Showing posts with label pulp. Show all posts
Showing posts with label pulp. Show all posts

Friday, 26 January 2024

Nova Seed


 

Nova Seed

Director ~ Nick DiLiberto

2016, Japan-Canada

Writers ~ Joe DiLibertoNick DiLiberto

Stars ~ Joe DiLiberto, Nick DiLiberto, Shawn Donovan

 

 

With a nonsensical, unrelated tagline, ‘Nova Seed’s story is the kind of thing derived from sci-fi pulp of influences like ‘Heavy Metal’ or ‘Métal hurlant’. That is, it has juvenile sensibility in that you have a mute brute-saviour lion-man mutant, a power-source that’s a naked woman without agency, a bum-chin gladiator, and a bad guy called Mindskull (I mean…). But the narrative tears along, benefiting from the shorter runtime, is mostly action set-pieces at a steady jog, stays terse and doesn’t get bogged down in backstory. There’s no need to engage brain as the story wholly honours tropes in a heady and joyous nostalgic recreation of its influences – the vibe of 80s kids cartoons and Bakshi are evident. There is no anime-like insistence on its own superficial emotional weight through melodrama.

 

It is reminiscent of doodles on a genre-crazy teen’s pad, where the world-building is informed by tropes. And this doodle-like vibe is a chief pleasure. This is predominantly the work of Nick DiLiberto, his brother Joe and some friends, and for that, it’s impressive. The animation goes from the simplistic character design to dense art design, shimmering a little like Roobard and Custard; but there is also excellent composition and fluid image movement, and similarly the colour-scheme goes from felt-tip bright to more subtle (for example, torchlight crossing scattered debris). Some 60,000 hand-drawn frames; 4 years in the making. 

 

Arena! A dogfight in the sky! The bad guy’s lair! There’s always something to entertain and there’s an obvious wealth of love gone into this; the details on the craft and decor – cyberpunky and junky – are a highlight (the nose-boned native more questionable). The most out-there and amateurish element is the sound design, which sounds like it was improvised and recorded on an old tape recorder: even electronics and crashes are vocalised (“beepbeepboop! BFFFFTtTt!!”).
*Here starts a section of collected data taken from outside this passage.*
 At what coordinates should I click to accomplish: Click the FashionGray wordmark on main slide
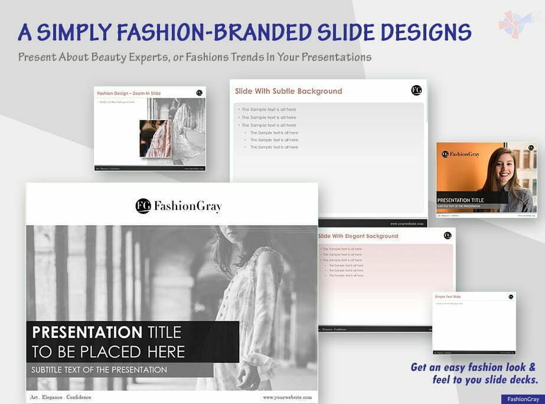pyautogui.click(x=188, y=206)

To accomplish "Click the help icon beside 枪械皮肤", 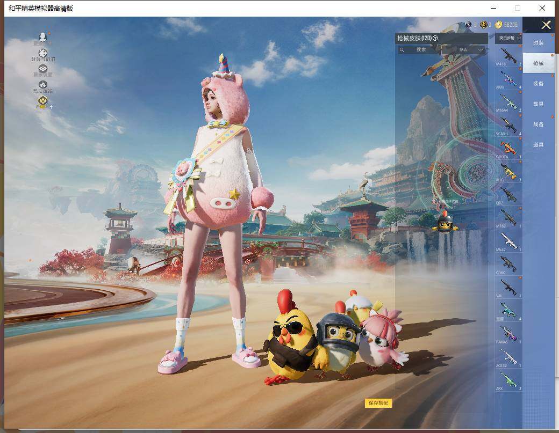I will coord(435,38).
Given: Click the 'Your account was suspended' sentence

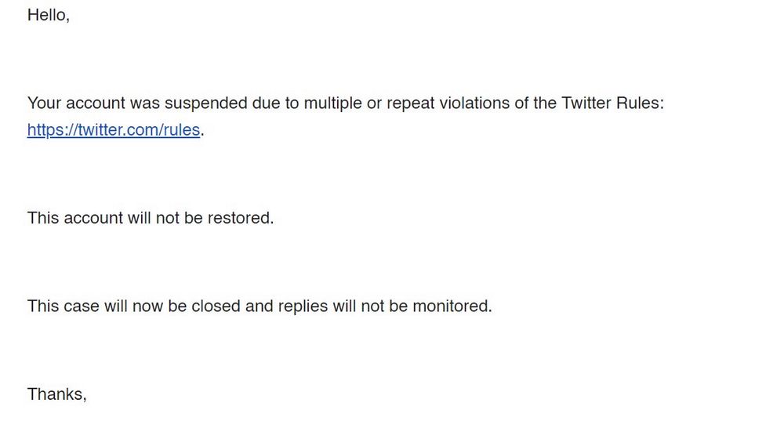Looking at the screenshot, I should click(x=345, y=103).
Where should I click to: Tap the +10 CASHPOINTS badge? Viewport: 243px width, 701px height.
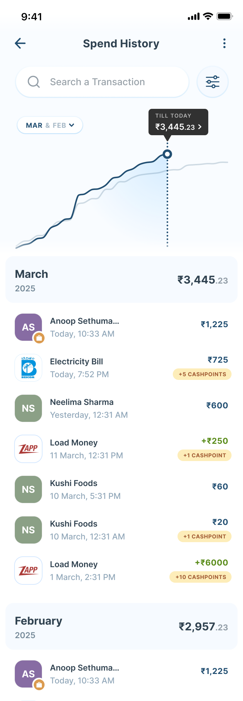[200, 577]
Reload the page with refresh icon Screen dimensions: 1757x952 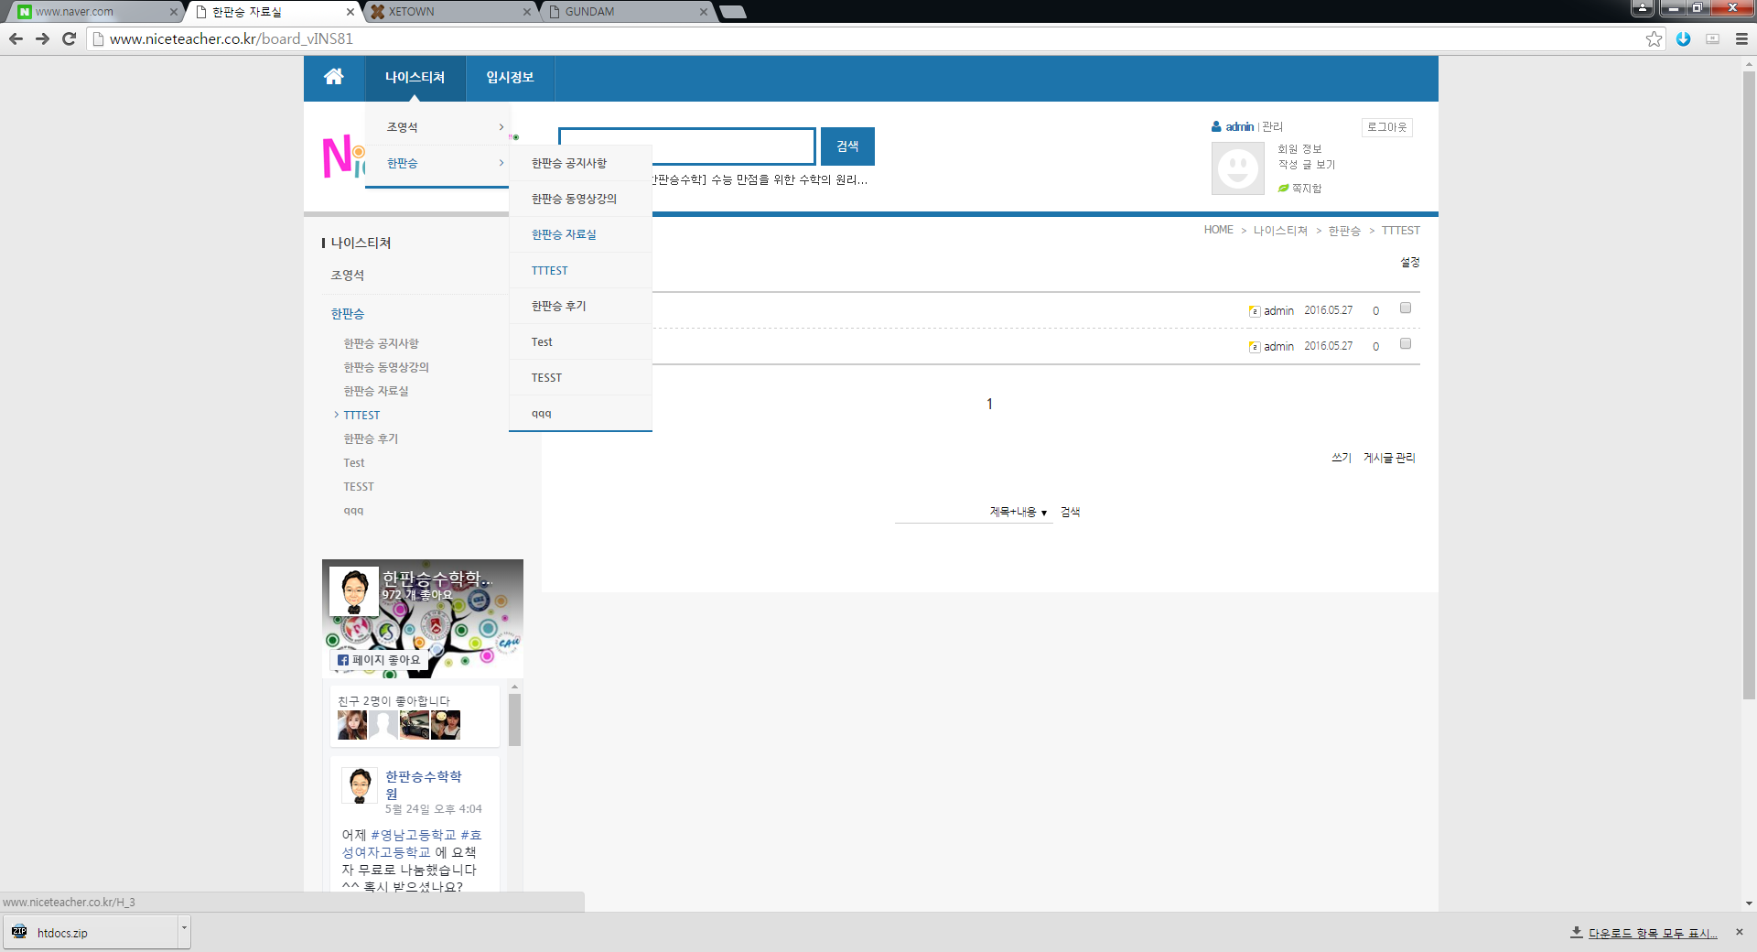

All this could have obviously been recorder slicker – the pumping contemporary electronic music and some sound effects are clear and dominant to demonstrate this – and yet even this uneven quality adds to the kids-at-play D.I.Y. ambiance, however crude.

 

And ultimately, it’s this built-from-scratch aesthetic mashed-up with its obvious filmmaking accomplishments, and the ambition of making it predominantly action-centred, that make it so winning and entertaining, overcoming any deficiencies, intended or otherwise. 

 

 

Monday, 5 June 2023

Sisu


Sisu

Writer & Director - Jalmari Helander

2023, Finland-United Kingdom

Stars - Jorma Tommila, Aksel Hennie, Jack Doolan

 

A grizzled prospector finally finds gold in the last days of WWII, but then he runs into Nazis and they want it too.

 

Both Jalmari Helander’s ‘Rare Exports’ and ‘Big Game’ felt like premises that were enjoyable near-misses. ‘Sisu’ is the same, in that there’s the feeling that it could have been so much more, that’s its underselling its assets. Although as splendid as it looks, as fun as its WWII/Spaghetti Western mash-up is, it perhaps errs on the side of forsaking any grounding in reality. Although there is initial excitement at the idea of all this playing out in a wasteland where there’s nowhere to run, it rapidly emerges that such problems are solved by indulging in the trend of shrugging off any semblance of realism: he gets hung but it’s clear by that point that he will survive with movie immunity. (And to think I once had issues with ‘Die Hard’ coz I didn’t think it was realistic that they could hug just after he had surely savaged his back by swinging through a window.) When the impossible thing occurs in ‘No One Lives’ happens, it’s hilarious in its audaciousness; when audaciousness is the default here, the surprise and humour wanes. The early minefield game-of-wits stays just the right side, even with the mine-frisbee (that’s funny), but by the end our guy would be dead twenty time over at least. The impossibility of it all and the outrageousness is good for a few chuckles, and we are not expecting total allegiance to plausibility, not at all, but when it becomes apparent that nothing is really at stake, we’re left just with Nazi-bashing and minimal investment.

 

But it’s done really well, and that’s the thing. There’s Helander regulars Jorma and Onni Tommila, with the former holding it all together with a relentlessly stern gaze in place of dialogue. Although Aksel Hennie does match him as a memorable Nazi visage. Kjell Lagerroos’ cinematography is excellent; the pacing is steady instead of frenetic; it’s gleefully pulpy. Not quite as dumb-hijinx as, say, ‘Mad Heidi’, not quite as daftly po-faced as John Wick, but in the same playpens: somewhere between the horror genre’s outrageousness and the action genre’s foregoing of realism. And, despite the tagline, he's not avenging anything, really - although it gets "golden" in there - as he's just killing for the shiny stuff.

 

It’s good-looking fun, at least.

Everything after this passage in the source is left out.